Fluid Resuscitation in the Perioperative Period
One particular subgroup of patients is those receiving fluids in the perioperative setting (typically in the Optimization phase). In this category, several clinical trials (and indeed meta-analyses and systematic reviews) have demonstrated the benefit of using minimally invasive monitors of fluid responsiveness to guide goal-directed fluid therapy in order to optimize tissue oxygen delivery. However, this evidence may need to be reconsidered, as the respiratory conditions used in these studies may have been suboptimal. A recent large study found that in patients at risk for pulmonary complications who underwent major abdominal surgery, a lung-protective (low tidal volume) ventilation strategy during the operation resulted in less pulmonary and extra-pulmonary complications within the first week after surgery compared with a non-protective mechanical ventilation. This change in ventilation management with lower tidal volumes will lead to a reduction in changes in intra-thoracic pressure during the respiratory cycle and a subsequent decrease in variation in venous return and resulting stroke volume/systolic pressure.
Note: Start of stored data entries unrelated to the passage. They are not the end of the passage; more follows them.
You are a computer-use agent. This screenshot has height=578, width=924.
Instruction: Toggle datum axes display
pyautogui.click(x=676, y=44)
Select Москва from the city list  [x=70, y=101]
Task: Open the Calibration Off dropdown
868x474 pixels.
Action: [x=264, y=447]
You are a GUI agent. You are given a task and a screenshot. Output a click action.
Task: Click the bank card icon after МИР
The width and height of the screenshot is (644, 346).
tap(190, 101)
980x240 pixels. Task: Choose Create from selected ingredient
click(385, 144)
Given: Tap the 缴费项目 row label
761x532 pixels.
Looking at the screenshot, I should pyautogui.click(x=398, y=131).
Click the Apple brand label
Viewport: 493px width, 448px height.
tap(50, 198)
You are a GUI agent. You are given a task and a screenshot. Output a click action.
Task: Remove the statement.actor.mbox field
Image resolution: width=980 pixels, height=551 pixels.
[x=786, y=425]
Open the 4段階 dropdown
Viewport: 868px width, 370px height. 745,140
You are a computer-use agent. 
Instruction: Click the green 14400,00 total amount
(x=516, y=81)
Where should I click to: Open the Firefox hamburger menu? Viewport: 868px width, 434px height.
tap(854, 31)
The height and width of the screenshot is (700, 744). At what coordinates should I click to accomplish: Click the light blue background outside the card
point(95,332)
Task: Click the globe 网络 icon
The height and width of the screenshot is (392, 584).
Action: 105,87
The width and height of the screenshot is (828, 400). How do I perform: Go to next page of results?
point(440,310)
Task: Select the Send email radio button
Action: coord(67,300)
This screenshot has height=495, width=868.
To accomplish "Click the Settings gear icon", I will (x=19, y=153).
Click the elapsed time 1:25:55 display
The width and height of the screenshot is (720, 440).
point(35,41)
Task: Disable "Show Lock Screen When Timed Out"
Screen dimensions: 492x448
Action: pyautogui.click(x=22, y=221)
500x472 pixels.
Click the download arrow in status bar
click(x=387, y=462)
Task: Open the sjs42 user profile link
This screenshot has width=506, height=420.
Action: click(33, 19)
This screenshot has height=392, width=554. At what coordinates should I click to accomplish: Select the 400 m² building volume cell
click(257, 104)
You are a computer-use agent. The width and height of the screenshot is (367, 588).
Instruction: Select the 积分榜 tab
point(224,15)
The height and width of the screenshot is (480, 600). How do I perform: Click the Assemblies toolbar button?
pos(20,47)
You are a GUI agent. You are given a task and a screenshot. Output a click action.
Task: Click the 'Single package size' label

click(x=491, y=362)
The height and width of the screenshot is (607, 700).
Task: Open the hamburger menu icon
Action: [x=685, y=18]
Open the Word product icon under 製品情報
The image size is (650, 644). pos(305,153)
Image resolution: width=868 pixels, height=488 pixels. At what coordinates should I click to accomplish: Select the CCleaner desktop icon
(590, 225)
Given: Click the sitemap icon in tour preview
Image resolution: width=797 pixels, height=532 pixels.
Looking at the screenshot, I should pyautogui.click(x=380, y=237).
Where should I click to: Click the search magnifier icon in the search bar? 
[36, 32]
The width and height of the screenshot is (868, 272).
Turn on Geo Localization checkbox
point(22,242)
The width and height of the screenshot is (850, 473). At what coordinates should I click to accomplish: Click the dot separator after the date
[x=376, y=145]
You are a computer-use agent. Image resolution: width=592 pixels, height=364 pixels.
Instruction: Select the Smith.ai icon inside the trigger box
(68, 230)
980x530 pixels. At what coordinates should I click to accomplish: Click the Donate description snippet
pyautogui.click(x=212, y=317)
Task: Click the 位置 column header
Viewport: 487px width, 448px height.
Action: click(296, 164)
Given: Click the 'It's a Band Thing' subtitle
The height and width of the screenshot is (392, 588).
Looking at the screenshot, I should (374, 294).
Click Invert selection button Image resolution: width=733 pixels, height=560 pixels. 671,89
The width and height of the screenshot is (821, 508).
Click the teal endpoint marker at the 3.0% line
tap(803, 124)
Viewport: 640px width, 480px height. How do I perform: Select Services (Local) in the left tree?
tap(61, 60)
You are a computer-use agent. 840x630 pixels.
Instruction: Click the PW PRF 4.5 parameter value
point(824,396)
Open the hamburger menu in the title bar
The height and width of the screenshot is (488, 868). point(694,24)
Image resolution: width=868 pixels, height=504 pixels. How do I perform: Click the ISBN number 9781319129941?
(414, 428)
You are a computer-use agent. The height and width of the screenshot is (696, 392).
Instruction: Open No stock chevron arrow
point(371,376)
Fluid Therapy for the Prevention of Organ Damage in Specific Cohorts
Fluid may also be administered to patients without significant, or even any, fluid losses. For example, fluid may be given for the prevention of organ damage, for example, before contrast administration, in cirrhotic patients with spontaneous bacterial peritonitis, or maintenance fluid administration in patients who cannot tolerate oral fluid intake. In these situations, fluid infusions are generally utilized; however, the amount and type of fluid may vary. Consensus guidelines for preventing contrast nephropathy recommend using crystalloids (saline or bicarbonate-based solutions) at rates of 1–1.5 ml kg h for 12 h before and 12 h after the contrast procedure. These recommendations are based on achieving urine volumes >150 ml h as these levels have been associated with decreased risk for AKI. For emergent cases, when a 12 h prehydration regimen is not possible, 3 ml kg h is recommended for 1 h before and continued for 6 h after the procedure. In contrast, in cirrhotic patients, albumin solutions are preferred to manage spontaneous bacterial peritonitis and to reduce the effects of large-volume paracentesis. It should be emphasized that fluid management (fluid infusion: see Box 2) in these cases is designed to optimize tissue perfusion and reduce risk for organ toxicity; however, it needs to be carefully titrated based on underlying co-morbidities, particularly decreased renal function and heart failure. Appropriate de-escalation of fluids and fluid mobilization are equally important in these situations to prevent the cumulative effect of fluid administration during the patient's hospital course. Maintenance fluids given for patients who cannot tolerate oral fluids or who are awaiting surgical or radiological procedures are similarly subject to wide variation. Underlying co-morbidities including diabetes and chronic kidney disease often dictate the amount and type of fluid used. We recommend that underlying co-morbidities should be considered in the same context of 'fit for purpose' to individualize maintenance fluid therapy with careful monitoring to prevent fluid accumulation.